**Task directions**
All entries need to be written out verbatim, with pictures omitted.

Stored items:
※
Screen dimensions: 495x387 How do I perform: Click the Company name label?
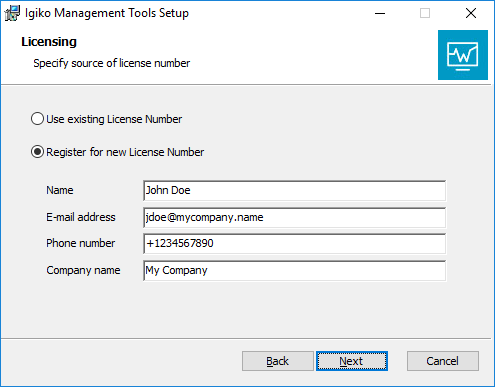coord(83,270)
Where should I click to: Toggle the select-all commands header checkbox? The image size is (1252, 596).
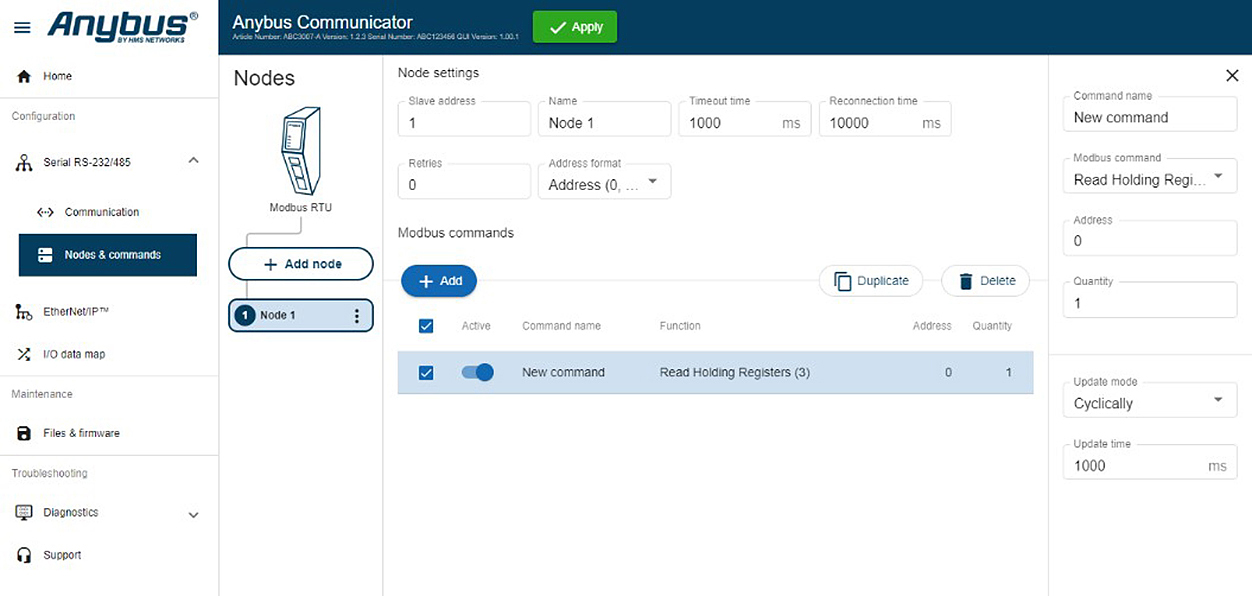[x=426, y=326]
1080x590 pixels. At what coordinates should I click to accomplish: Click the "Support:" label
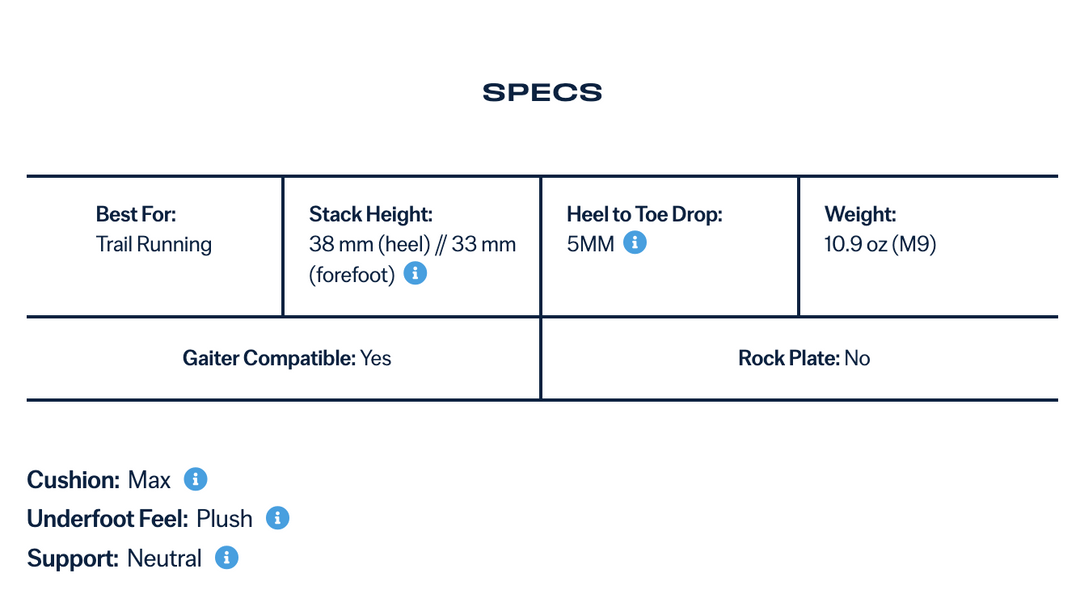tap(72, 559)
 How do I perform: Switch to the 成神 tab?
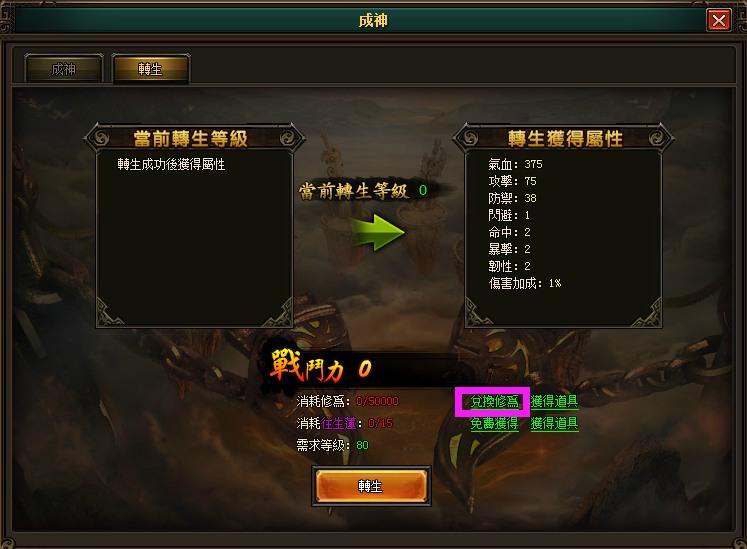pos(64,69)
※
**Response area**
Screen dimensions: 495x387 How do I perform: Click the Company name label?
coord(83,270)
Where should I click to: Toggle the select-all commands header checkbox? The image size is (1252, 596).
[x=426, y=326]
1080x590 pixels. At what coordinates should I click to accomplish: Click the "Support:" label
tap(72, 559)
 How do I perform: Switch to the 成神 tab?
pos(64,69)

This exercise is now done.